In the previous post, I mentioned that the waters are murky regarding what is allowed and not allowed in sending mass SMS. On the surface it seems simple – if the information in the ITU’s ICT regulation toolkit document is anything to go by, then it follows that the opt-in approach is adopted by the EU directive, Australia and others while the opt-out approach is allowed in the US, Japan and South Korea.

However, judging by class actions against companies that used opt-out SMS marketing in the US, it seems the courts in the US don’t buy the ITU’s assessment of what is considered legal use… reading tatangos’ blog, in this article CEO Derek Johnson not only recommends an opt-in, but a double opt-in, which means the user not only has to send a request to receive the messages, but has to reply to a text in order to confirm this wish…

The fact that opt-out doesn’t cover you in the US is evident in this post on the same blog, where NASCAR HOLDINGS sent an opt-out SMS campaign and is in the process of a class action lawsuit from someone.

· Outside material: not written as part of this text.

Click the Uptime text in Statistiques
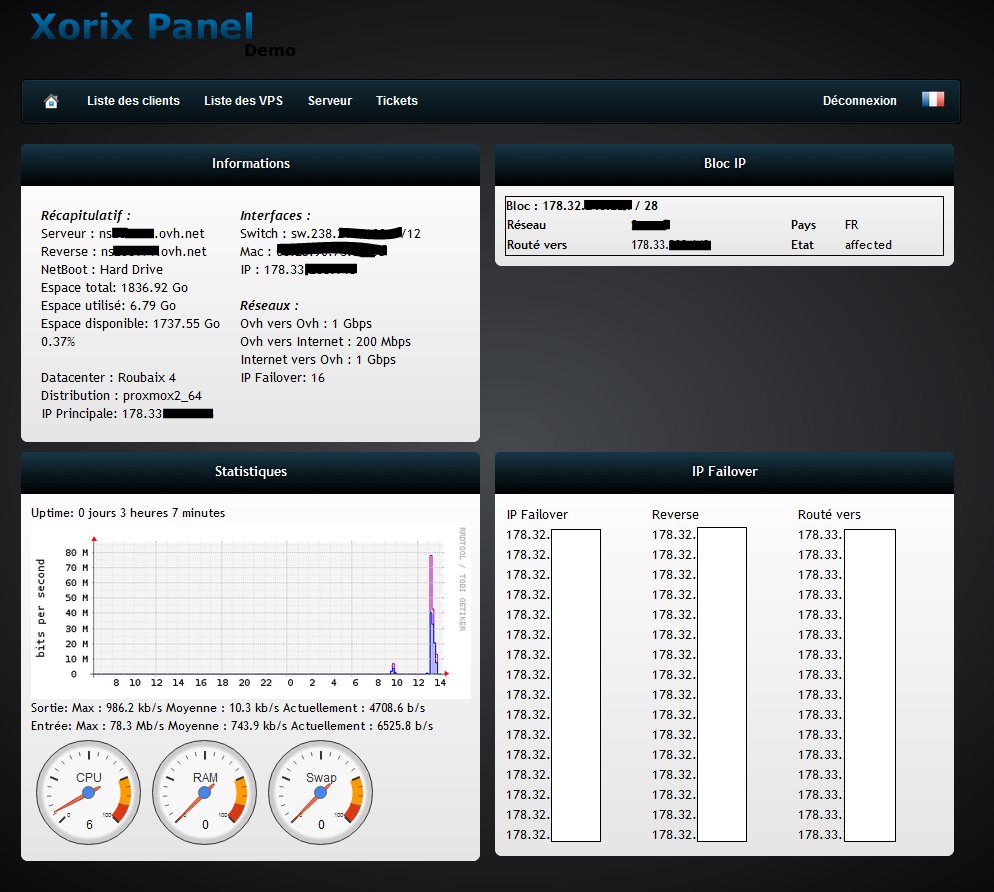Image resolution: width=994 pixels, height=892 pixels. tap(128, 513)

The plaintiff is actually seeking damages for two violations – one for receiving the first SMS and another for receiving the confirmation SMS after requesting not to receive further SMS communications from them…

The way I see it, you should get your recipients permission before sending them SMS commercials – not only because it keeps you on legally safe ground but for the same reason you don’t (I hope) throw garbage out your car window. In the long run, it makes the world you live in a bit less fun to be in, and the fact that this won’t convince the¬†cynical, doesn’t make it any less true.